Gianni Letta apre il caso nel centrodestra – la giornata

Manca poco più di una settimana e le trattative per il Colle dei partiti si intensificano. Il nome in campo rimane sempre e solo uno: Silvio Berlusconi. Ma se il diretto interessato non intende, almeno per il momento, fare passi indietro, i segnali di cedimento si registrano nel suo stesso campo. Ecco perché una delle tappe decisive sarà anche il vertice di venerdì 14 gennaio. Il sostegno degli alleati è “convinto e compatto”, lo ha rassicurato oggi Matteo Salvini. Ma la Lega ha chiesto ormai apertamente di lavorare a un piano b e si intensifica il pressing della coalizione sul Cavaliere perché dimostri da subito, con i numeri, di avere chance di elezione. A far rumore sono le parole di Gianni Letta, il più autorevole dei consiglieri berlusconiani, che invita “i grandi elettori, parlamentari e non”, a “ispirarsi alla lezione” giunta dalla commemorazione in Parlamento di David Sassoli e “guardare agli interessi del Paese e non alle differenze di parte”. Un appello a tutti, ma che in casa Fi in diversi interpretano come rivolto anche allo stesso Cavaliere.

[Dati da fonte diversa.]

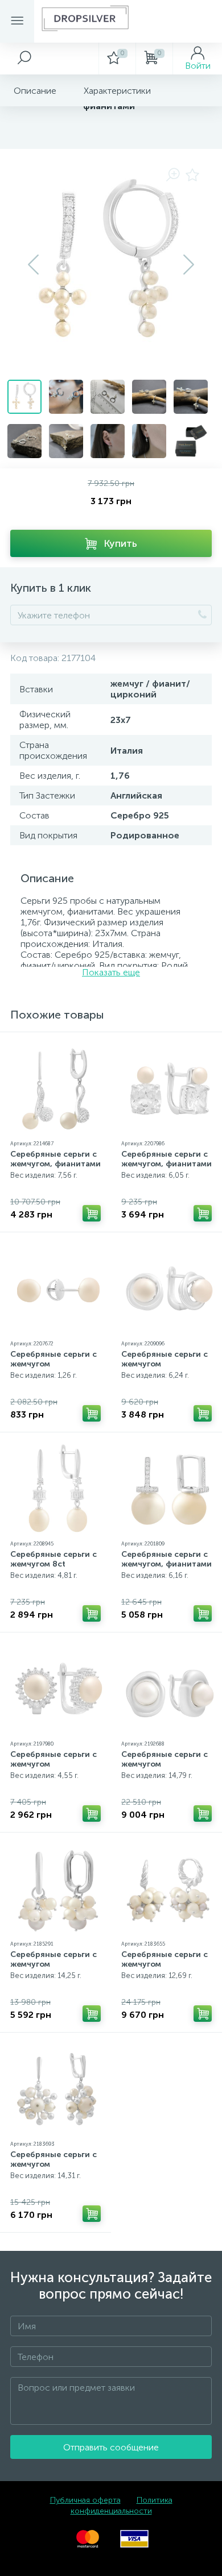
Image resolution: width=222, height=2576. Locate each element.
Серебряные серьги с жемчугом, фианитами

Gianni Letta rompe il suo silenzio, pronuncia il suo auspicio per un “clima” di “serenità e armonia”, all’uscita dalla camera ardente di Sassoli. Poi raggiunge Villa Grande, dove trascorre diverse ore con Berlusconi. Tanto è bastato per scatenare i dem: è “un’apertura” secondo il Pd per trattare su un nome condiviso. Tanto che interviene il forzista Gasparri dicendo che “non era una sconfessione”, ma ammette che “la candidatura andrà valutata sul campo”. Chi approva le parole di Letta Gianni è poi Matteo Renzi, e non può essere un segnale da trascurare. Nessun problema tra i due, assicurano da Fi. Nonostante, come ricostruito dall’agenzia Ansa, da settimane le cronache politiche – non smentite – raccontino dei tentativi da parte dello storico braccio destro di convincere il Cavaliere a non andare alla conta in Parlamento, ma fare il regista del nuovo presidente. Sarebbe questo l’auspicio dell’area moderata di Fi, che guarda ai ministri: non escono allo scoperto, per non rompere il fronte azzurro, ma vedono i rischi, anche sulla tenuta del governo, di giocarsi il tutto per tutto.
Intanto a cena Berlusconi ha ospitato Manfred Weber, il capogruppo del Ppe, che gli porta “il totale sostegno della famiglia del Partito popolare europeo”. A villa Grande continua a tenere aggiornato il pallottoliere, con i capigruppo: il centrodestra conta sulla carta circa 450 grandi elettori, ne mancano quindi una sessantina alla maggioranza assoluta, ma ne servono di più, se si vuol stare al sicuro dai franchi tiratori. “Oggi abbiamo tre voti in più, siamo a circa venti voti oltre il centrodestra ma la situazione è molto difficile”, ammette Vittorio Sgarbi, attivissimo al fianco del Cavaliere. Ma è difficile che Berlusconi ceda subito, quindi il vertice con Salvini, Giorgia Meloni e i capi dei partiti centristi non dovrebbe essere risolutivo. Non passa inosservato, in questa chiave, l’annuncio della presenza lunedì a Strasburgo, per la commemorazione di Sassoli, di Mario Draghi, oltre a Enrico Letta e Berlusconi, quasi fosse un crocevia della ‘maggioranza Ursula’. Intanto dal fronte dem e M5s cercano il dialogo: “In queste ore c’è qualche elemento di dialogo positivo, ma siamo appena all’inizio”, dice il segretario Pd, che prosegue i suoi contatti che dovrebbero portarlo a incontrare anche Renzi. E in campo resta Draghi, insistono i dem, dopo che il veto di Salvini sul governo – e sul trasloco del premier al Colle – è caduto.